Ever found yourself up late at night, tossing and turning and asking yourself, how exactly do millipedes do it? Same. Thankfully, with a little bit of help from complex UV imaging, researchers from the Field Museum in Chicago can now show you.
There are over 13,000 known species of millipedes – which belong to the arthropod subphylum Myriapoda, which in Greek means "countless feet” – but for this study, published in the journal Arthropod Structure and Development, researchers focused on Pseudopolydesmus, a group of half-inch-long brown millipedes from North America.
"One of the problems with millipedes is that they do a lot of things while they are dug into the ground, and if you take them out, you will disturb them and they'll stop what they're doing," said Petra Sierwald, associate curator at the Field Museum in Chicago and author on the paper, in a statement. Fortunately, their chosen species’ lack of inhibitions meant "They will even mate in the lab in the Petri dish under the light." Nice.
However, “countless feet” really means countless feet and, even with exhibitionists for subjects, catching sight of what’s occurring under a skirt of limbs proved quite the obstacle. To get around this, the team got to work employing a wealth of lighting and imaging techniques, taking dozens of photographs at varying distances before using a computer program to try and knit them together and reveal the minuscule details (no offence, Pseudopolydesmus). As luck would have it, millipedes' genitals glow under UV light, making it far easier to tell the different tissues apart, and the resulting gallery is a neon rave of microscopic millipede genitalia.
To get a more intimate understanding of millipede sex mechanics, Xavier Zahnle at the University of California Davis, the paper's first author, conducted micro-CT scanning. This method could capture “slices” of images of both single millipedes and those locked together in the throes of passion without having to dissect the young lovers.
One curious thing about most millipedes, including Pseudopolydesmus, is that their testes are located on the second pair of legs, but the gonopods – which actually insert the sperm into the female – are way back on the seventh body ring. The images revealed that post-ejaculation (which is blue in color, FYI), the millipedes had to reach to coat their gonopods before inserting them into the female. "She has two openings, one on each side between her second pair of legs," said Sierwald. "We had no idea for this entire group, which part is inserted and where it is inserted in the female."
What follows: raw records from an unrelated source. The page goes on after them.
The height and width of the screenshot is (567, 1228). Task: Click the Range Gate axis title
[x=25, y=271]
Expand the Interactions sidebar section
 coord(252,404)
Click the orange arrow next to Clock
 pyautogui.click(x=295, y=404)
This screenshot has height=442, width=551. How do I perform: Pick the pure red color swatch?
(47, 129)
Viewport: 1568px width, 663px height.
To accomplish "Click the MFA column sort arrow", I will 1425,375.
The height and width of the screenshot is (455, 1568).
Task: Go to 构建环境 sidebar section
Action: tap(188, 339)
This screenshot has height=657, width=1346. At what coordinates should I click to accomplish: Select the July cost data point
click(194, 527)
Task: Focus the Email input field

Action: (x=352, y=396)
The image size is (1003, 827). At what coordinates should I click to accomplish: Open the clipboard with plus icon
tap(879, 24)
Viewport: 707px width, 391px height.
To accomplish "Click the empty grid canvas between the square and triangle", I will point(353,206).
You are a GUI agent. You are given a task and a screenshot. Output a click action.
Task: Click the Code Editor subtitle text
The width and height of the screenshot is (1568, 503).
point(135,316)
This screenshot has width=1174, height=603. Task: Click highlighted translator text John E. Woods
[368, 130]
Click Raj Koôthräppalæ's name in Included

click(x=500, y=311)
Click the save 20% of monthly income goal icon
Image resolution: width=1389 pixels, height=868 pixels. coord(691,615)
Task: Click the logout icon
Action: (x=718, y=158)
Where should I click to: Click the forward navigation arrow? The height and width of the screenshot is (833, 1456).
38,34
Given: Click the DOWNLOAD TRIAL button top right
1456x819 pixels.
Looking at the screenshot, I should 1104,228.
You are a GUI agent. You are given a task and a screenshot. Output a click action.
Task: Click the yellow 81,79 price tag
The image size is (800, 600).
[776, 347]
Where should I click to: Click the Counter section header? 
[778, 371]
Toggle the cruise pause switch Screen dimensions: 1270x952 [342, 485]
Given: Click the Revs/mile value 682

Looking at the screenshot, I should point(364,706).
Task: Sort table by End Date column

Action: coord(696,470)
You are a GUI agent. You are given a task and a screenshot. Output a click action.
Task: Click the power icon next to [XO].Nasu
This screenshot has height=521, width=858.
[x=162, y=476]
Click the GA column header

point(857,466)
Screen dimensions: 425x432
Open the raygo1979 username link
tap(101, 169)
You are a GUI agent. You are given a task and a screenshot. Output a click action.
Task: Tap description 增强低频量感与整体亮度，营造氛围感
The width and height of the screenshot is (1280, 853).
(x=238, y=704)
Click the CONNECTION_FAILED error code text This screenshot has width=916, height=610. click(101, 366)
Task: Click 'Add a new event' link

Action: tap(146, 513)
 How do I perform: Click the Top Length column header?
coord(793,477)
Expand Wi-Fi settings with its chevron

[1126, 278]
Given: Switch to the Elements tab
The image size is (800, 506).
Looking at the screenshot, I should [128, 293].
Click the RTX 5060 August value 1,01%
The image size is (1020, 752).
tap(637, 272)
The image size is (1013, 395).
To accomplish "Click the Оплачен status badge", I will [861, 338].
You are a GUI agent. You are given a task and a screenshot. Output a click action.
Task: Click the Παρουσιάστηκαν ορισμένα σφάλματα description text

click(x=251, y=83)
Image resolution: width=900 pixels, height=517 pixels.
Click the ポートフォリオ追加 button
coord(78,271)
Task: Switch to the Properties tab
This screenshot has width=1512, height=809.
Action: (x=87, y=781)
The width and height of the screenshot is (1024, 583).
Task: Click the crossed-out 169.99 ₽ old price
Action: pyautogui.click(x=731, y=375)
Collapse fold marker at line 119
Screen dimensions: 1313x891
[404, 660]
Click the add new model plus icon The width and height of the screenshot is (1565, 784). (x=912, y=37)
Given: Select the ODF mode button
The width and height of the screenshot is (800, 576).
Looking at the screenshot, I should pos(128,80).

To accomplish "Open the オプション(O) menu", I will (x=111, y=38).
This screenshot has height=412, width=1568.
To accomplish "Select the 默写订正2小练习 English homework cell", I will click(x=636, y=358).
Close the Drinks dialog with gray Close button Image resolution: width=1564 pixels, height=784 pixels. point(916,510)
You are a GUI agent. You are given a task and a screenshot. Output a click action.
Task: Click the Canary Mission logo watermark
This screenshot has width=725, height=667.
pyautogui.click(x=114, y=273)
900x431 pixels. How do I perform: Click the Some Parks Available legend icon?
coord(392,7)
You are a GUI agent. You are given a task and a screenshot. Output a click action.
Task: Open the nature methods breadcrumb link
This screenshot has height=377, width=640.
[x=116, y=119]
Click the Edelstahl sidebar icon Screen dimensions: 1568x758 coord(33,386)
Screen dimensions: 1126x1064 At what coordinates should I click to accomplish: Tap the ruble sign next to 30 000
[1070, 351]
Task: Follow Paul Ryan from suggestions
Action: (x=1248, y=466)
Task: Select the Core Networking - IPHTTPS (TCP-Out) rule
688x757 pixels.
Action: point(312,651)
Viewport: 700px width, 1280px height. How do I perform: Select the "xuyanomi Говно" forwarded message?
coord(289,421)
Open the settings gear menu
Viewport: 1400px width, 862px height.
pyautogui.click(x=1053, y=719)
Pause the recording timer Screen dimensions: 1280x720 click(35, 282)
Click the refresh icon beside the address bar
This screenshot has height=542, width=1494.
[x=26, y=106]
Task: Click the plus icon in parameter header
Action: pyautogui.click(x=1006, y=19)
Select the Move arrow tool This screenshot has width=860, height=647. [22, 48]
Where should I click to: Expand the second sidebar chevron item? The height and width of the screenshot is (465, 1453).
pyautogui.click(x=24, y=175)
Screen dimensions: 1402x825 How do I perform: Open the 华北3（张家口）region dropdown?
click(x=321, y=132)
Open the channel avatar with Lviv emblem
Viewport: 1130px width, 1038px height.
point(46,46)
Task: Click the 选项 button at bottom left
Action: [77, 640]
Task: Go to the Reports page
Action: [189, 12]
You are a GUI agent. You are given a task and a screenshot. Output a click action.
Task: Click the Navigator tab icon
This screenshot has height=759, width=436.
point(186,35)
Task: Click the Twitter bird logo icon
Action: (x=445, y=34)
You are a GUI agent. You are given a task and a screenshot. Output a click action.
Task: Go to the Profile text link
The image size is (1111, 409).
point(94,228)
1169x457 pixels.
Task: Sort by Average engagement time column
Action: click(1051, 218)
Researchers already knew that after mating the female’s genitalia is sealed with a viscous secretion, but it was thought this was done by the males to prevent further mating with competing individuals. However, the CT scans revealed that this sealant actually comes from the female, the exact purpose of which is still unknown and something Sierwald notes is an interesting avenue for further study.
While this research sheds light on the mechanics of millipede sex, Sierwald hopes the project will also reveal how all millipedes are related, helping us to better understand their evolution through shared mating mechanics. With 16 orders of millipedes across the globe, when it comes to understanding the iceberg that is millipede sex and evolution, Pseudopolydesmus is just the tip.